The Coinbase CEO-backed longevity company will advance its epigenetic reprogramming mRNA medicine into Phase I trials for fatty liver disease after demonstrating cellular age reversal in preclinical models

NewLimit, the San Francisco-based longevity biotechnology company co-founded by Coinbase CEO Brian Armstrong, announced a $435 million Series C financing round on June 2, bringing its total valuation to approximately $3.1 billion. The round was led by Founders Fund, with participation from Thrive Capital, Greenoaks, Kleiner Perkins, Eli Lilly Ventures, and several other institutional and individual investors.

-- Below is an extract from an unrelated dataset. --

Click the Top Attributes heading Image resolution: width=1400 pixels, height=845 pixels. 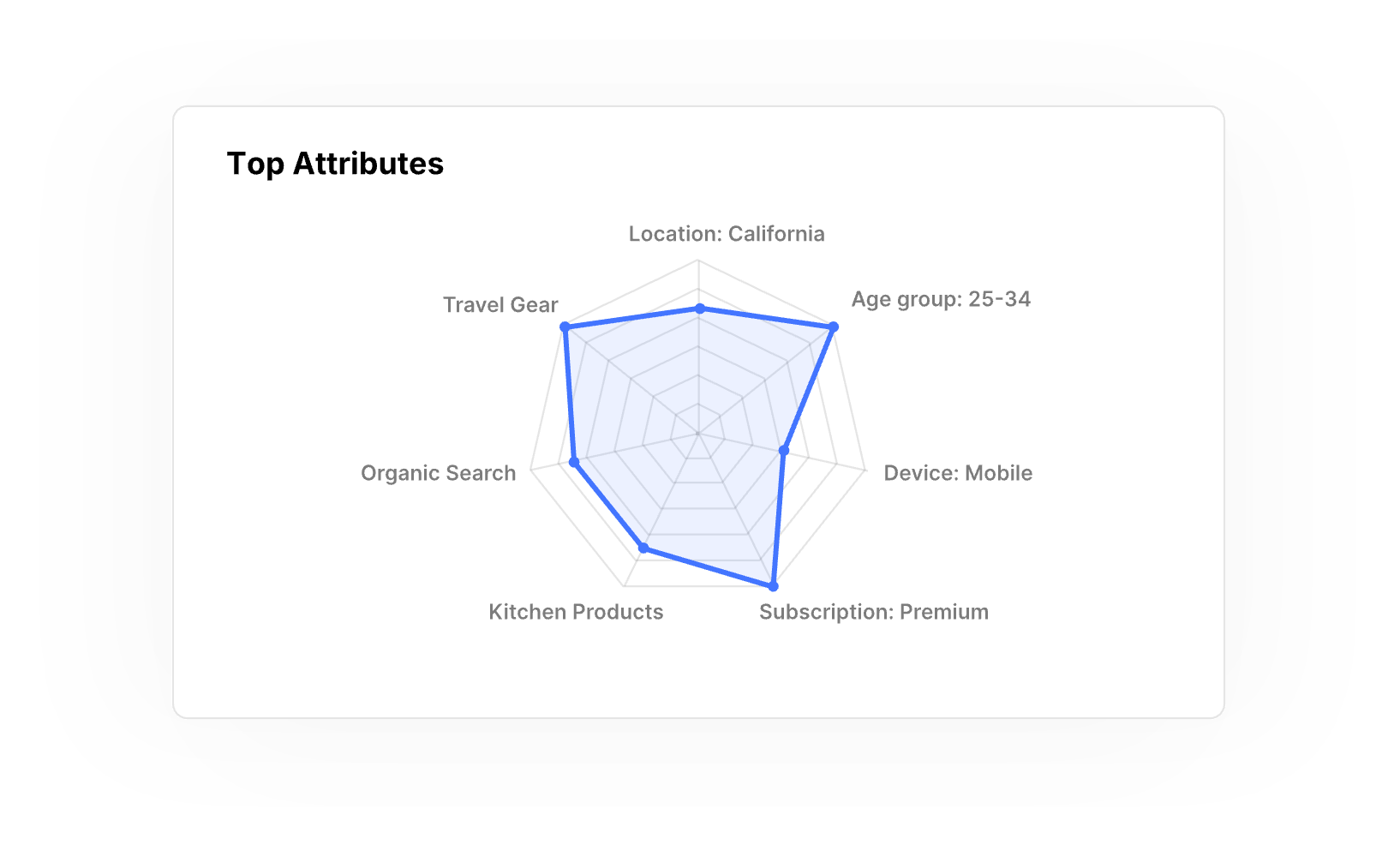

The financing follows what NewLimit describes as a prototype discovery: a candidate medicine that reverses the epigenetic age of old human liver cells in preclinical models. The company reports that in aged liver tissue, treatment with its lead mRNA construct increased regenerative capacity and improved resilience to alcohol-related cellular stress — phenotypes associated with youthful hepatic function that degrade with age.

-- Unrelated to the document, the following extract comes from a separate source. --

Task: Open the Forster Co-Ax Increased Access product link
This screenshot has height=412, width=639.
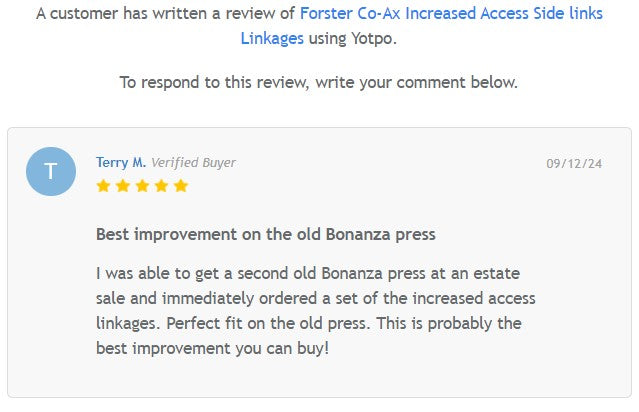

The technology platform is built on epigenetic reprogramming, the idea that the epigenome — the layer of chemical marks that regulate gene expression without altering the underlying DNA sequence — accumulates age-associated changes that drive functional decline. NewLimit’s approach uses lipid nanoparticle-delivered mRNA to instruct cells to reset these epigenetic marks, drawing on Yamanaka factor biology while seeking to avoid the oncogenic risk associated with full reprogramming to a pluripotent state.

Liver disease was selected as the initial clinical indication for several reasons. Hepatic aging creates measurable, disease-relevant functional decline. Fatty liver disease — encompassing metabolic dysfunction-associated steatotic liver disease (MASLD) and the more severe metabolic dysfunction-associated steatohepatitis (MASH) — represents an enormous unmet need, with an estimated 25 percent of the global adult population affected and limited approved treatments. The liver’s ability to take up LNP-RNA medicines efficiently, given its natural role in lipoprotein metabolism, provides a practical delivery advantage.

The $435 million will support IND-enabling studies and Phase I trial initiation, which NewLimit plans for 2027. The trial will enrol patients with advanced fatty liver disease, establishing safety, tolerability, and early efficacy signals in a patient population where cellular age reversal could translate to clinically meaningful improvements in hepatic function.

NewLimit is not alone in pursuing epigenetic reprogramming as a therapeutic modality. Alto Bioscience and Altos Labs — the latter backed by over $3 billion since its 2022 launch — are developing related approaches, and a broader wave of longevity capital has entered the sector over the past two years. However, NewLimit’s Series C valuation and the specificity of its liver cell preclinical data represent a meaningful step toward translational credibility in a field that has long been rich with promise but thin on clinical evidence.

The broader 2026 biotech funding environment has been supportive, with investors returning to growth-stage companies after the sector-wide contraction of 2022 to 2023. Longevity biology sits at the intersection of multiple validated drug development paradigms and has attracted both traditional life sciences investors and technology-sector capital.